• [YOUR TASK]: Would you repeat exactly the part of the listing below that runs from the line containing "Unholy alliance: Al" down to the line containing "May (329, 1809)", inclusive, and nothing else?

• [DATA TO EXAMINE]:

________________

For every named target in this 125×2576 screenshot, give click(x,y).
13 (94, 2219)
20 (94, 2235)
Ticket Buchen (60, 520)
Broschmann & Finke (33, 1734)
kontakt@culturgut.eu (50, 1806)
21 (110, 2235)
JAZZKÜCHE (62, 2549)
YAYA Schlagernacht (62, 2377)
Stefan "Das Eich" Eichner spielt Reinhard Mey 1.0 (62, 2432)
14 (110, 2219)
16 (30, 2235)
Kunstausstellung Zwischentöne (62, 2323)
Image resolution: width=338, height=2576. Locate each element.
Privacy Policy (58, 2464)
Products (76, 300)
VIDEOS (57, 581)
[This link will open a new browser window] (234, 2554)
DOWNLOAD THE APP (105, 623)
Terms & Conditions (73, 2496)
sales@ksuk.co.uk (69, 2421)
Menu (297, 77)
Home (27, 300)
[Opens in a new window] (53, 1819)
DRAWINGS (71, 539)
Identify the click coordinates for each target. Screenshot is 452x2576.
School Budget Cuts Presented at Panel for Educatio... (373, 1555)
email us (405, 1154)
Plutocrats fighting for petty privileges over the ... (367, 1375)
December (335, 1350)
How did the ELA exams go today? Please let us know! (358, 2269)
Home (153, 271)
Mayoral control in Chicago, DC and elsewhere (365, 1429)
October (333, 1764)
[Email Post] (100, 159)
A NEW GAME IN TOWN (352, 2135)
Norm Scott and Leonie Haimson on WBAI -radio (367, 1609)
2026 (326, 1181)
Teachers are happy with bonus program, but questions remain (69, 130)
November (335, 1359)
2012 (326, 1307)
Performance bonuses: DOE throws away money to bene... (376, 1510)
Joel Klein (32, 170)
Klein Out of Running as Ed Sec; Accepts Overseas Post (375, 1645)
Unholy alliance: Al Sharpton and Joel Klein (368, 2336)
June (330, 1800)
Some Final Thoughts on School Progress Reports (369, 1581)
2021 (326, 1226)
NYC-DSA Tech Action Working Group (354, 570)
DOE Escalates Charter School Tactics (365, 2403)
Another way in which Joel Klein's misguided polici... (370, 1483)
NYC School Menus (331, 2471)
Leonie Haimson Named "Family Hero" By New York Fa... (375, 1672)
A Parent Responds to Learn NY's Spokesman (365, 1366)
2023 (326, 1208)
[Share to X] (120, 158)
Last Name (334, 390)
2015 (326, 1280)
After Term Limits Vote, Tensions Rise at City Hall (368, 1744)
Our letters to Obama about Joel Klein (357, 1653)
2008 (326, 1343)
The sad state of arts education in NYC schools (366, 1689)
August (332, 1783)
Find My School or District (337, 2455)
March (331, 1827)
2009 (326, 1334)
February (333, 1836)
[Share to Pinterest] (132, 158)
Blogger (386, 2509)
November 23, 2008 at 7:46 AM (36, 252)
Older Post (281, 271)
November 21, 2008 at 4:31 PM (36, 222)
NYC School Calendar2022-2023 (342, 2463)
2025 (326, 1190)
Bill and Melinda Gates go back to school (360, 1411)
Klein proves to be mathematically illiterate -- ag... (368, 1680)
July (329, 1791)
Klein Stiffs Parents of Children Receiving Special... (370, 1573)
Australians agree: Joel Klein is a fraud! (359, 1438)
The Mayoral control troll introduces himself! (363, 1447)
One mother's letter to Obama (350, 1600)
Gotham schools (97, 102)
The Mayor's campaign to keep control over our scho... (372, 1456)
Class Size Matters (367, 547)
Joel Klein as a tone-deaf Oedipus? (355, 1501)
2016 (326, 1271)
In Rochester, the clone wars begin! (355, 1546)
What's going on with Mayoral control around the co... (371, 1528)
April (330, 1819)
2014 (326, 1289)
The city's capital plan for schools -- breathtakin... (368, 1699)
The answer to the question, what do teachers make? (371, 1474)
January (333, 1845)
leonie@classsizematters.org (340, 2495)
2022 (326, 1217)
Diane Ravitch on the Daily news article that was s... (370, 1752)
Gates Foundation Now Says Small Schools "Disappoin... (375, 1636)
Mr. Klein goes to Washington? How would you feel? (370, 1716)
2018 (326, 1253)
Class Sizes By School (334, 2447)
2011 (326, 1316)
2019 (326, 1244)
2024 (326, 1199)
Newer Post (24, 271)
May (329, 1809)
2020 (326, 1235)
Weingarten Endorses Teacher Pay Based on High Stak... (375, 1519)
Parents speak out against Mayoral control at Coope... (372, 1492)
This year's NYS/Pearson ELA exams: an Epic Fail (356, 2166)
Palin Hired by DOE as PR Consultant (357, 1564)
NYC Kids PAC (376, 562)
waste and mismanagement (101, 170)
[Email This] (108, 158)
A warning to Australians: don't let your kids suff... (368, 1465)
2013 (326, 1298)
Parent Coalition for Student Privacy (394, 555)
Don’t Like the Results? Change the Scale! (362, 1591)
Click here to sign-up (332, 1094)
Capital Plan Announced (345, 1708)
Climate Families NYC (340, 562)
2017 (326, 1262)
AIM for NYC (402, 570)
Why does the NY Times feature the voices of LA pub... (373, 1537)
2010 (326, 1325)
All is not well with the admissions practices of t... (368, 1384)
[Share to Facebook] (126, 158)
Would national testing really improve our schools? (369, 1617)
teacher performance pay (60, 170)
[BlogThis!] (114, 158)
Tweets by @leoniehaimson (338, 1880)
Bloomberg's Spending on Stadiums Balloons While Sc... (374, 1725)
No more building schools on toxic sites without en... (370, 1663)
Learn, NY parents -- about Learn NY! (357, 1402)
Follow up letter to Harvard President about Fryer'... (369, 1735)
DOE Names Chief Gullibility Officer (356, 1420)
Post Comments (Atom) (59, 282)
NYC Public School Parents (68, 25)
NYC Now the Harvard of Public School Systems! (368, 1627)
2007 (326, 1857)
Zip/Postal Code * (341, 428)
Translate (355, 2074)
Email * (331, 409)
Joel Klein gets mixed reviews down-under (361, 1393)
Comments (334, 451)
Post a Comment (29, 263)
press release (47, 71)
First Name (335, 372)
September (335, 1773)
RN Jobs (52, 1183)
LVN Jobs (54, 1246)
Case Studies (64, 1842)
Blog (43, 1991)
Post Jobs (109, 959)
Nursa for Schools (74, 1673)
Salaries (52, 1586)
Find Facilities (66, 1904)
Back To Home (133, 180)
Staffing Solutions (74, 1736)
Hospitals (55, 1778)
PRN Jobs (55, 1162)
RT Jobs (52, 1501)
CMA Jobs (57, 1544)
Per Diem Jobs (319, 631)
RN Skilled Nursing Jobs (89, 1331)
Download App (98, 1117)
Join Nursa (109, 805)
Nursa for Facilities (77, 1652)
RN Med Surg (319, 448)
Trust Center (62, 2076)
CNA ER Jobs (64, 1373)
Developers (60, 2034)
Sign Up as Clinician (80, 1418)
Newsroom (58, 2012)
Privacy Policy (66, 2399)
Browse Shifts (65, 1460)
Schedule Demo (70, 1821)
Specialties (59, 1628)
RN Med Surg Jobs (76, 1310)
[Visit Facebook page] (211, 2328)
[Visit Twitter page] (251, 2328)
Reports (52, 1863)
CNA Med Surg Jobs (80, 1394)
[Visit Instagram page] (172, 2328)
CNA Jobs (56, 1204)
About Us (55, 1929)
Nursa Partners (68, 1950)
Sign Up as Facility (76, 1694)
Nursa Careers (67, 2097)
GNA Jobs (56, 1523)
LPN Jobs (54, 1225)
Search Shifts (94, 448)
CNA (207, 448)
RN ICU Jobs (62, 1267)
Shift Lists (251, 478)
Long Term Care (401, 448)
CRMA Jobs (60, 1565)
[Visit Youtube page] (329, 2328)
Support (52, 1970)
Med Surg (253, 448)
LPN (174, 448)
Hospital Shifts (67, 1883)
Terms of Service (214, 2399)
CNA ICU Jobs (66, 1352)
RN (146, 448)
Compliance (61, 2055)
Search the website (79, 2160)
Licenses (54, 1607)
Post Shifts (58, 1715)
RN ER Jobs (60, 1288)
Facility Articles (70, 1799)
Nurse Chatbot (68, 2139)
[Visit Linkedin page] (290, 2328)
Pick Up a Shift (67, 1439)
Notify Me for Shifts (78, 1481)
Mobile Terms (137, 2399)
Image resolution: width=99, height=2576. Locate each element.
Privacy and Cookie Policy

________________

• [EXPECTED OUTPUT]:
Unholy alliance: Al Sharpton and Joel Klein (368, 2336)
June (330, 1800)
Some Final Thoughts on School Progress Reports (369, 1581)
2021 (326, 1226)
NYC-DSA Tech Action Working Group (354, 570)
DOE Escalates Charter School Tactics (365, 2403)
Another way in which Joel Klein's misguided polici... (370, 1483)
NYC School Menus (331, 2471)
Leonie Haimson Named "Family Hero" By New York Fa... (375, 1672)
A Parent Responds to Learn NY's Spokesman (365, 1366)
2023 (326, 1208)
[Share to X] (120, 158)
Last Name (334, 390)
2015 (326, 1280)
After Term Limits Vote, Tensions Rise at City Hall (368, 1744)
Our letters to Obama about Joel Klein (357, 1653)
2008 (326, 1343)
The sad state of arts education in NYC schools (366, 1689)
August (332, 1783)
Find My School or District (337, 2455)
March (331, 1827)
2009 (326, 1334)
February (333, 1836)
[Share to Pinterest] (132, 158)
Blogger (386, 2509)
November 23, 2008 at 7:46 AM (36, 252)
Older Post (281, 271)
November 21, 2008 at 4:31 PM (36, 222)
NYC School Calendar2022-2023 (342, 2463)
2025 (326, 1190)
Bill and Melinda Gates go back to school (360, 1411)
Klein proves to be mathematically illiterate -- ag... (368, 1680)
July (329, 1791)
Klein Stiffs Parents of Children Receiving Special... (370, 1573)
Australians agree: Joel Klein is a fraud! (359, 1438)
The Mayoral control troll introduces himself! (363, 1447)
One mother's letter to Obama (350, 1600)
Gotham schools (97, 102)
The Mayor's campaign to keep control over our scho... (372, 1456)
Class Size Matters (367, 547)
Joel Klein as a tone-deaf Oedipus? (355, 1501)
2016 (326, 1271)
In Rochester, the clone wars begin! (355, 1546)
What's going on with Mayoral control around the co... (371, 1528)
April (330, 1819)
2014 (326, 1289)
The city's capital plan for schools -- breathtakin... (368, 1699)
The answer to the question, what do teachers make? (371, 1474)
January (333, 1845)
leonie@classsizematters.org (340, 2495)
2022 (326, 1217)
Diane Ravitch on the Daily news article that was s... (370, 1752)
Gates Foundation Now Says Small Schools "Disappoin... (375, 1636)
Mr. Klein goes to Washington? How would you feel? (370, 1716)
2018 (326, 1253)
Class Sizes By School (334, 2447)
2011 (326, 1316)
2019 (326, 1244)
2024 (326, 1199)
Newer Post (24, 271)
May (329, 1809)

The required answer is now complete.